Introduction

A substantial fraction of patients (10 to 20%) recovering from COVID-19 (SARS CoV-2) infection experience chronic vexing symptoms [1]. This complication is known as long-COVID or post-COVID-19 condition. According to the World Health Organization clinical case definition, “Post COVID-19 condition occurs in individuals with a history of probable or confirmed SARS CoV-2 infection, usually 3 months from the onset of COVID-19 with symptoms and that last for at least 2 months and cannot be explained by an alternative diagnosis. Common symptoms include fatigue, shortness of breath, cognitive dysfunction but also others and generally have an impact on everyday functioning. Symptoms may be new onset following initial recovery from an acute COVID-19 episode or persist from the initial illness. Symptoms may also fluctuate or relapse over time” [2].

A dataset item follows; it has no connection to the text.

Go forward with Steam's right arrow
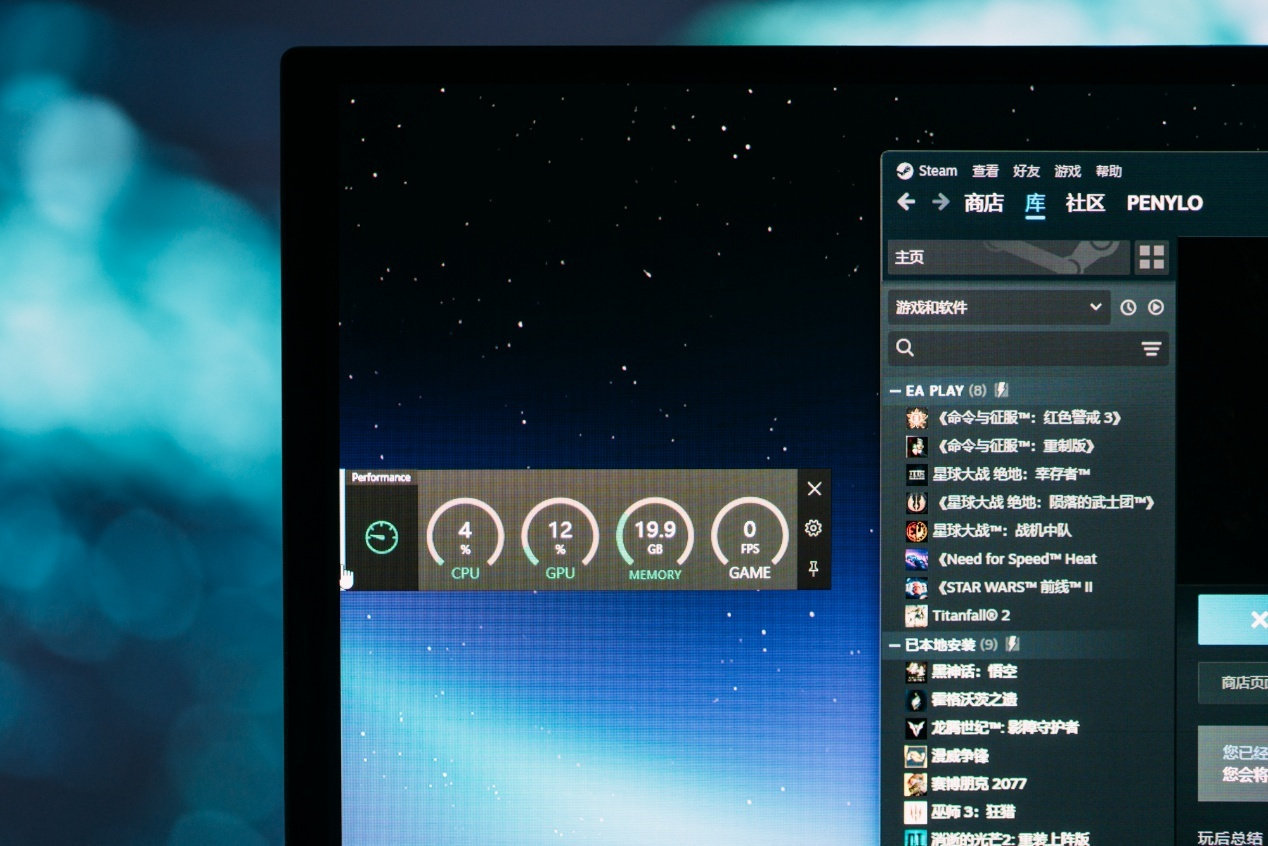The height and width of the screenshot is (846, 1268). point(941,202)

There is a clear clinical overlap between post-COVID-19 condition, myalgic encephalomyelitis/chronic fatigue syndrome (ME/CFS), and fibromyalgia. Chronic fatigue, cognitive impairment, and widespread pain characterized these syndromes [3,4,5,6,7]; these three illnesses may also share underlying pathogenetic features. An established mechanistic model suggests fibromyalgia as a stress-evoked, sympathetically maintained neuropathic pain syndrome, and puts dorsal root ganglia dysregulation with the ensuing small fiber neuropathy at the epicenter of fibromyalgia pathogenesis [8]. Unfolding research from different groups of investigators hints that similar mechanism may be also occurring in patients with post-COVID-19 condition [9,10,11,12,13,14,15,16].

The objective of this article is to highlight the clinical overlap between post-COVID-19 condition, ME/CFS, and fibromyalgia, and to focus on the emerging evidence suggesting that dorsal root ganglia phenotypic changes with the resulting small fiber neuropathy may also play a role in the mechanisms leading to post-COVID-19 condition.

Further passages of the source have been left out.